## Provided material
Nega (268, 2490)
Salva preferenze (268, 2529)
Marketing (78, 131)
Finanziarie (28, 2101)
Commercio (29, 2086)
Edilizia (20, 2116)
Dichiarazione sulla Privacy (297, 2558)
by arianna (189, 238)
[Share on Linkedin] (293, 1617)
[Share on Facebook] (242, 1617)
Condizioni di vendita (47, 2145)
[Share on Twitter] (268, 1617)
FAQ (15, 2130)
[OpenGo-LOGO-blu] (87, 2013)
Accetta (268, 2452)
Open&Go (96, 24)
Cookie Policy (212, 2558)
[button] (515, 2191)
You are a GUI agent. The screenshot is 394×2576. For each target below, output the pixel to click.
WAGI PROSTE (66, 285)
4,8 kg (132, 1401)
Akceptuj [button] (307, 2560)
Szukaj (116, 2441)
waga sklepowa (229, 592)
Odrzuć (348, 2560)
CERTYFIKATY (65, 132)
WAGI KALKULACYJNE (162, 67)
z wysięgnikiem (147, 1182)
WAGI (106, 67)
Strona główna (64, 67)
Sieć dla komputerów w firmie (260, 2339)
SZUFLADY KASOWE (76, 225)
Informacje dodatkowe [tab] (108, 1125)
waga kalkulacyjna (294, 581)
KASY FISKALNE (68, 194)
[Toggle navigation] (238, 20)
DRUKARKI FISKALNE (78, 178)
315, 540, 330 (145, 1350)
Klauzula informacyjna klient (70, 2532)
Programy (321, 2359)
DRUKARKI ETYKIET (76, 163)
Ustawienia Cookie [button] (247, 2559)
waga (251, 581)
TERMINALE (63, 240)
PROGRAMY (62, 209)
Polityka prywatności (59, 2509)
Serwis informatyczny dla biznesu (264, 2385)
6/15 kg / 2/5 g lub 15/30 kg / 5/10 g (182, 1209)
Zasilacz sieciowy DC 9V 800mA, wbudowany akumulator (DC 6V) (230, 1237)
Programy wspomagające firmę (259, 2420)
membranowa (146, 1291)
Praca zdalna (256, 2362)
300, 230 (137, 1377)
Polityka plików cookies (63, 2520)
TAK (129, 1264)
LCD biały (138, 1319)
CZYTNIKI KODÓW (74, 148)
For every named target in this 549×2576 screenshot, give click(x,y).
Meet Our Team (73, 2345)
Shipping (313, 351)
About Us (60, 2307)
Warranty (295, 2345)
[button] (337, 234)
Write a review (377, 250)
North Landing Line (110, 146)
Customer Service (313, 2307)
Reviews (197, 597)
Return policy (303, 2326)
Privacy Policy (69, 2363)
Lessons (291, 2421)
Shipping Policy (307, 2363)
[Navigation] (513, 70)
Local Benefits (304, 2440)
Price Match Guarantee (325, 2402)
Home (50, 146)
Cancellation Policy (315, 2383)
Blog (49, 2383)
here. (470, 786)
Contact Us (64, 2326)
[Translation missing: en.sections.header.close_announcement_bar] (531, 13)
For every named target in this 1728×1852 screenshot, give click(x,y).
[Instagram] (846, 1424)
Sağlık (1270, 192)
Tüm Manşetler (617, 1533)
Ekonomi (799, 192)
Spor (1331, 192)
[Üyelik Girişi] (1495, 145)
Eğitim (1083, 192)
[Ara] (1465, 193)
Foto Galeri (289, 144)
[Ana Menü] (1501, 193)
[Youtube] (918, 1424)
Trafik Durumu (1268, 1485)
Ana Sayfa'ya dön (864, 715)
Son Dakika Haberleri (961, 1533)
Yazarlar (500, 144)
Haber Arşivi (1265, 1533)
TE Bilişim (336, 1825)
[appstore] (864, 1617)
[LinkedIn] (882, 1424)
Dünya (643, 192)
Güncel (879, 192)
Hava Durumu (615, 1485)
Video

## Work to complete
Your task is to reproduce all of the records exactly.

## Answer box
Nega (268, 2490)
Salva preferenze (268, 2529)
Marketing (78, 131)
Finanziarie (28, 2101)
Commercio (29, 2086)
Edilizia (20, 2116)
Dichiarazione sulla Privacy (297, 2558)
by arianna (189, 238)
[Share on Linkedin] (293, 1617)
[Share on Facebook] (242, 1617)
Condizioni di vendita (47, 2145)
[Share on Twitter] (268, 1617)
FAQ (15, 2130)
[OpenGo-LOGO-blu] (87, 2013)
Accetta (268, 2452)
Open&Go (96, 24)
Cookie Policy (212, 2558)
[button] (515, 2191)
You are a GUI agent. The screenshot is 394×2576. For each target below, output the pixel to click.
WAGI PROSTE (66, 285)
4,8 kg (132, 1401)
Akceptuj [button] (307, 2560)
Szukaj (116, 2441)
waga sklepowa (229, 592)
Odrzuć (348, 2560)
CERTYFIKATY (65, 132)
WAGI KALKULACYJNE (162, 67)
z wysięgnikiem (147, 1182)
WAGI (106, 67)
Strona główna (64, 67)
Sieć dla komputerów w firmie (260, 2339)
SZUFLADY KASOWE (76, 225)
Informacje dodatkowe [tab] (108, 1125)
waga kalkulacyjna (294, 581)
KASY FISKALNE (68, 194)
[Toggle navigation] (238, 20)
DRUKARKI FISKALNE (78, 178)
315, 540, 330 (145, 1350)
Klauzula informacyjna klient (70, 2532)
Programy (321, 2359)
DRUKARKI ETYKIET (76, 163)
Ustawienia Cookie [button] (247, 2559)
waga (251, 581)
TERMINALE (63, 240)
PROGRAMY (62, 209)
Polityka prywatności (59, 2509)
Serwis informatyczny dla biznesu (264, 2385)
6/15 kg / 2/5 g lub 15/30 kg / 5/10 g (182, 1209)
Zasilacz sieciowy DC 9V 800mA, wbudowany akumulator (DC 6V) (230, 1237)
Programy wspomagające firmę (259, 2420)
membranowa (146, 1291)
Praca zdalna (256, 2362)
300, 230 (137, 1377)
Polityka plików cookies (63, 2520)
TAK (129, 1264)
LCD biały (138, 1319)
CZYTNIKI KODÓW (74, 148)
For every named target in this 549×2576 screenshot, give click(x,y).
Meet Our Team (73, 2345)
Shipping (313, 351)
About Us (60, 2307)
Warranty (295, 2345)
[button] (337, 234)
Write a review (377, 250)
North Landing Line (110, 146)
Customer Service (313, 2307)
Reviews (197, 597)
Return policy (303, 2326)
Privacy Policy (69, 2363)
Lessons (291, 2421)
Shipping Policy (307, 2363)
[Navigation] (513, 70)
Local Benefits (304, 2440)
Price Match Guarantee (325, 2402)
Home (50, 146)
Cancellation Policy (315, 2383)
Blog (49, 2383)
here. (470, 786)
Contact Us (64, 2326)
[Translation missing: en.sections.header.close_announcement_bar] (531, 13)
For every named target in this 1728×1852 screenshot, give click(x,y).
[Instagram] (846, 1424)
Sağlık (1270, 192)
Tüm Manşetler (617, 1533)
Ekonomi (799, 192)
Spor (1331, 192)
[Üyelik Girişi] (1495, 145)
Eğitim (1083, 192)
[Ara] (1465, 193)
Foto Galeri (289, 144)
[Ana Menü] (1501, 193)
[Youtube] (918, 1424)
Trafik Durumu (1268, 1485)
Ana Sayfa'ya dön (864, 715)
Son Dakika Haberleri (961, 1533)
Yazarlar (500, 144)
Haber Arşivi (1265, 1533)
TE Bilişim (336, 1825)
[appstore] (864, 1617)
[LinkedIn] (882, 1424)
Dünya (643, 192)
Güncel (879, 192)
Hava Durumu (615, 1485)
Video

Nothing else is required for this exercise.